# START OF ARTICLE
The true cost of police impunity can never be measured. It is a cost borne by civilians, with their very lives.
But nothing has stemmed the violence. Because nothing the City of Chicago provides offers true oversight of the police. The problem is not one of ineffectiveness, but of complicity – by design and not by coincidence. When seeking redress by any means but a civil suit, survivors are confronted with the false promise of accountability posed by the Independent Police Review Authority (IPRA), which justifies even the most questionable of shootings and relates to complainants in a way many describe as adversarial and re-traumatizing.
To unpack the facts of how police violence is provided cover by the agency tasked with police accountability, Truthout launched a four-part investigation into the IPRA, which was formed in 2007 out of debate and community desire for harm reduction. The reporting does not seek to stir the ashes of high hopes gone up in flames, but to help light the fire of new ones.
Systems justifying the current violence allow it to continue, as shooters like Servin not only remain on the force: They are often rewarded for the very shootings that are settled with large sums in civil court.
As a supplement to the most recent installment of Truthout’s series, the visualizations above were created to depict two years of the cost of police lawsuits paid by the City of Chicago. In juxtaposition is the system of misconduct complaint processing, which purges the vast majority of allegations prior to investigation. Among cases that are pursued, penalties representing more than a slap on the wrist are rarely administered.
“It is as if his life didn’t even count, as if he was trash.” – Laura Rios, mother of 14-year-old shooting victim Pedro Rios Jr., in Part I of the series
The picture is one of mixed messages on the surface, with massive sums of money spent to account for police wrongs, while misconduct allegations en masse go ignored. But the portrait is indeed a unified one: of impunity. Police violence occurs and is allowed to continue. There is a price to pay, but the cost is absorbed elsewhere.
# END OF ARTICLE
STATED GOAL 1 — According to the article on Chicago police oversight, in what year was the Independent Police Review Authority formed?
STATED GOAL 2 — Please reproduce the stretch of the article on Chicago police oversight from "But nothing has" through "adversarial and re-traumatizing." word for word.
# START OF STORED RECORDS
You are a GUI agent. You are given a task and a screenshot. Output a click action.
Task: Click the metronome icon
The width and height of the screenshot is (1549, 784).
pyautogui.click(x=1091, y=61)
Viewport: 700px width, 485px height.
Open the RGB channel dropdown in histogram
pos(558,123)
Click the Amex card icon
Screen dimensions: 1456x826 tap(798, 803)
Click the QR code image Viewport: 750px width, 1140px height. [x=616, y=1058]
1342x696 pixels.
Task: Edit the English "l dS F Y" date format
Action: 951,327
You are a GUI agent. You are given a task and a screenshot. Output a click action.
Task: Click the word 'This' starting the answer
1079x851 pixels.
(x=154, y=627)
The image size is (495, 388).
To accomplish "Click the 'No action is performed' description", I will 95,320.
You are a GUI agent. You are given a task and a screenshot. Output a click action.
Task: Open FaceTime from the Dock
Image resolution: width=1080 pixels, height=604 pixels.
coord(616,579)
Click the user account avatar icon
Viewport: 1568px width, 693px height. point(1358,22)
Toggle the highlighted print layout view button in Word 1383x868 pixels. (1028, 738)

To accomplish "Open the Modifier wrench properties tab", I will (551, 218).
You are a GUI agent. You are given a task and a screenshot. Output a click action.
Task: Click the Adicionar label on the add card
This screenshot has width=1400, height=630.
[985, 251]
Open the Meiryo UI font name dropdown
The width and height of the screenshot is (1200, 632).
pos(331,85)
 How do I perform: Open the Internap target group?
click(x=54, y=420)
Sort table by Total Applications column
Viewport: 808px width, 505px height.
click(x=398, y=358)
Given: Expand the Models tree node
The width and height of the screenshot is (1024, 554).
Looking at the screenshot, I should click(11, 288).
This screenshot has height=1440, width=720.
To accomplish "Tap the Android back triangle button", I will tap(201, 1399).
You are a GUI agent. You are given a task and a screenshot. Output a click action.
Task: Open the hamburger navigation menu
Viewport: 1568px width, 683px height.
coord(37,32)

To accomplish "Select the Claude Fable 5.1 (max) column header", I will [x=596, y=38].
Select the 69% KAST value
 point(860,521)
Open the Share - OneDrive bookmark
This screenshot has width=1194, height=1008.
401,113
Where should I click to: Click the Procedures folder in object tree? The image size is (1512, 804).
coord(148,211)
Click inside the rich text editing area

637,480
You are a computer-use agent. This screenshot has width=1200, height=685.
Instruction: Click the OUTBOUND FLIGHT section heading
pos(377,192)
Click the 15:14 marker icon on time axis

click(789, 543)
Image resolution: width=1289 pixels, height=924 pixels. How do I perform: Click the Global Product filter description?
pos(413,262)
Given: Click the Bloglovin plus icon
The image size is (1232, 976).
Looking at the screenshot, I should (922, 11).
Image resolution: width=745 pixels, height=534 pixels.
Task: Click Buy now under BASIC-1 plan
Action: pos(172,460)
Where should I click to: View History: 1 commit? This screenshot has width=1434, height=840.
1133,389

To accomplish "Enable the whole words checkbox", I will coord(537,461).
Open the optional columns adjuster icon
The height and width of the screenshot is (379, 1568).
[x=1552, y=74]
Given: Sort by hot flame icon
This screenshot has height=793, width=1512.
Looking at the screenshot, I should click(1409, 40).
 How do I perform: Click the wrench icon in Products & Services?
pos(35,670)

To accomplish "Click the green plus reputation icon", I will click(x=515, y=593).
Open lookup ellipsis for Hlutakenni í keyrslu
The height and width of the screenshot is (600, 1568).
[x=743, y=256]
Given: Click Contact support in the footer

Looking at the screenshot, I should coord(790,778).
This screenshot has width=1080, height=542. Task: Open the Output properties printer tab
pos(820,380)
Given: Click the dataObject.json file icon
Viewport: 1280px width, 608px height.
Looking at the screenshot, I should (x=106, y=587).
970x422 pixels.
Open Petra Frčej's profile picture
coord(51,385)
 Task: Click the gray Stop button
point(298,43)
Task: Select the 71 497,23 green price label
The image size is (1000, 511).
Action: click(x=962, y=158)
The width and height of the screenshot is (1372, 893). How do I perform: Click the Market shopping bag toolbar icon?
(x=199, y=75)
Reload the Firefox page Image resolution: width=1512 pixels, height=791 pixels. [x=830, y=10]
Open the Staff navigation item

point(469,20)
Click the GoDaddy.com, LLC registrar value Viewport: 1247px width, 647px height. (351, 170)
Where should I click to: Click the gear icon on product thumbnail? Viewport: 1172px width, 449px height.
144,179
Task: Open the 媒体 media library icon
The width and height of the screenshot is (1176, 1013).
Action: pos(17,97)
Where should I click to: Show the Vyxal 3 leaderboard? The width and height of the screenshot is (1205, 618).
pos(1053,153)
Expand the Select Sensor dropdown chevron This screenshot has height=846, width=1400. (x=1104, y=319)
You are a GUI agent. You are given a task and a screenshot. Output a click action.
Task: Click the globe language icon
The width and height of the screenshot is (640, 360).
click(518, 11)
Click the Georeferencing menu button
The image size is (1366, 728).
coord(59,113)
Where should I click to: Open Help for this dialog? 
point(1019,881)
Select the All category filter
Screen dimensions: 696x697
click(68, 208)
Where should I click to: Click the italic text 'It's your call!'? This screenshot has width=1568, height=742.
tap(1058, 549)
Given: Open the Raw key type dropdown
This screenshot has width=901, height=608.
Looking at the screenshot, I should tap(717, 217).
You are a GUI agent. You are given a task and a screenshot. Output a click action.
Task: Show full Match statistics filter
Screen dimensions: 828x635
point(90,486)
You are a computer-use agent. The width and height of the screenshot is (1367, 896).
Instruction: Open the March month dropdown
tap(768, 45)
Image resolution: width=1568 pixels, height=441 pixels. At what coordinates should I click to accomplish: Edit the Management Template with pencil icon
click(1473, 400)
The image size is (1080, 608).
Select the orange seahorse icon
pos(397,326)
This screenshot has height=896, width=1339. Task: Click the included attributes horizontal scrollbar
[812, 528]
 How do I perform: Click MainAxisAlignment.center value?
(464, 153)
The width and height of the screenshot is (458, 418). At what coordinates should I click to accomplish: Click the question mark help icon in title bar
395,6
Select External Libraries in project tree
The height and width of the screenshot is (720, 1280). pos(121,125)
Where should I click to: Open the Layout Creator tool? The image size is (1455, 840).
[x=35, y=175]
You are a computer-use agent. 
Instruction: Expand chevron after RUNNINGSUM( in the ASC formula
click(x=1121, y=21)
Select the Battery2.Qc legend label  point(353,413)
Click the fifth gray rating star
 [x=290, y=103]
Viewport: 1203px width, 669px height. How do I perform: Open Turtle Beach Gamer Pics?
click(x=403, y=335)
# END OF STORED RECORDS
EXERCISE SOLUTION 1 — 2007

EXERCISE SOLUTION 2 —
But nothing has stemmed the violence. Because nothing the City of Chicago provides offers true oversight of the police. The problem is not one of ineffectiveness, but of complicity – by design and not by coincidence. When seeking redress by any means but a civil suit, survivors are confronted with the false promise of accountability posed by the Independent Police Review Authority (IPRA), which justifies even the most questionable of shootings and relates to complainants in a way many describe as adversarial and re-traumatizing.